I'm using Corel Draw X6. I have drawn a vector curve facing to the left. When I rotate it to the right, reangle and resize, it becomes jagged. How can I fix this.
1 Answer
If you are making a path and stroking a line on it, this is more likely a raster line which then suffers from scaling as you observed. Unfortunately, vector images cannot totally eliminate aliasing, since aliasing is a byproduct of rendering a vector image to the screen.
With vector art that is purely curves with no raster textures nor effects, the art is stored as "the math" used to create the curves and lines. What this means is that there is no aliasing present in the drawing itself until it is rendered to the screen, printer, or printing plate. The drawing is an idealized description.

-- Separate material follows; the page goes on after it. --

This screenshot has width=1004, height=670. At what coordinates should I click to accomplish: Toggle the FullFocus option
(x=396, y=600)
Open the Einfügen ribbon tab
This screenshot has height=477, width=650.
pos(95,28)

When rendered there is usually a square grid and on the screen this is a square grid of pixels. Aliasing happens when the grid is too course to describe a curve smoothly. The solution to this is to make the grid finer. This means increasing the number of pixels in the same area. The aliasing never goes away, but it becomes smaller. On a normal printed page, the aliasing is small enough that it is indistinguishable at arms length.
Obviously, the pixel grid of a screen is fixed and cannot be made smaller, but vectors still benefit from the ability to scale them up for e.g. dynamic websites. Raster images lose quality when scaling up because you are scaling up already-rendered aliasing.